Sleep / Repair / Recovery
DSIP, Pinealon. Niche category — used less commonly than the headline functions above.
What "research" looks like in this space
Peptide research splits into three tiers of reliability, which PepStakk's evidence tier framework grades:
- T1 — Human RCTs and systematic reviews. Gold standard. Mostly limited to FDA-approved peptides plus a handful of well-studied research peptides.
- T2 — Human observational or open-label trials. Useful but lower confidence than RCTs. The bulk of evidence for newer or less-commercial peptides.
- T3 — Animal models or preclinical mechanism studies. Demonstrates a mechanism; doesn't demonstrate human efficacy. Most peptide claims live here.
- T4 — Anecdotal or community-reported. Forum reports, podcast claims, vendor marketing. Useful for hypothesis generation; not evidence on its own.
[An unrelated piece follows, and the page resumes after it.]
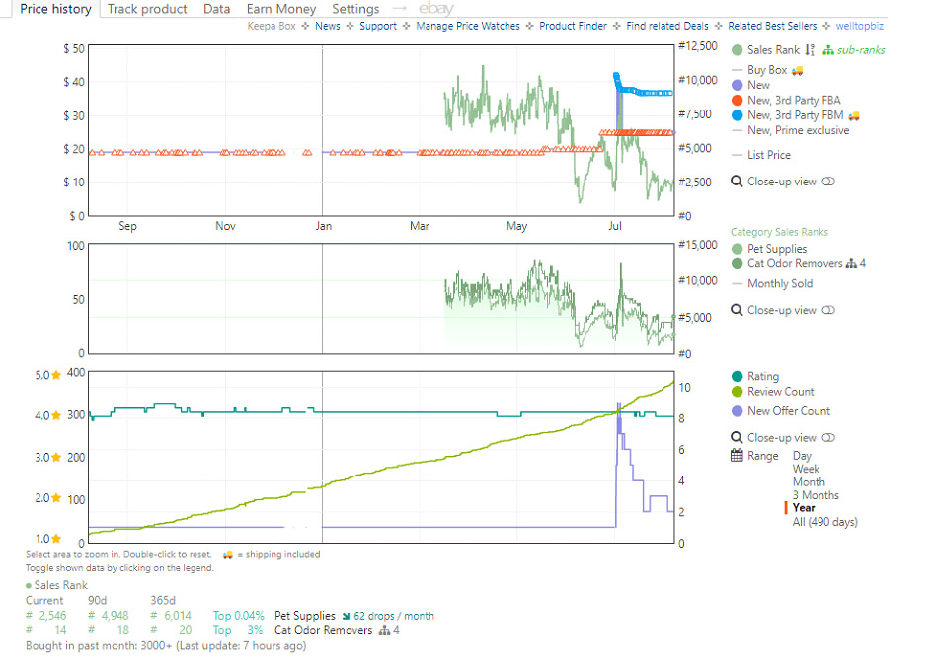Toggle Close-up view for price chart
936x659 pixels.
click(828, 182)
When you see a peptide claim — "BPC-157 heals tendon injuries" — the right question is which tier the claim sits in. T1 means trust it. T3 means treat it as a hypothesis worth taking seriously. T4 means look for better sourcing before committing to a protocol.
Where to go from here
If you're considering peptide use, the responsible path is roughly this:
- Understand what you're using and why. Don't assemble a stakk because a podcast told you to. Read about the function category, the specific peptide, and what evidence exists.
- Source from suppliers you can audit. Read the COA. Check whether the lab is third-party. Look at the testing methodology. PepStakk's supplier directory does this vetting for you — but read the disclosures yourself.
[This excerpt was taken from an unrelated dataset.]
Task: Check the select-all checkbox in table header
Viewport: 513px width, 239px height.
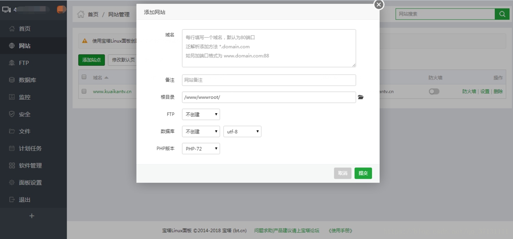Action: click(x=84, y=77)
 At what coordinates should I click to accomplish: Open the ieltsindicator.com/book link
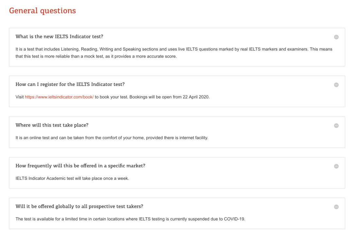(x=59, y=97)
- Build a protocol that respects cycles. Most peptides need on-cycle / off-cycle windows. Continuous use of growth hormone secretagogues, for example, downregulates the pituitary's response.
- Log what you take. Adherence matters. Dose drift matters. The Schedule tab in the PepStakk app is built for this.
- Get clinician eyes on it when it matters. PepStakk's Clinician Network is built for async stakk reviews — informational, not a clinical relationship, but a real check against blind spots.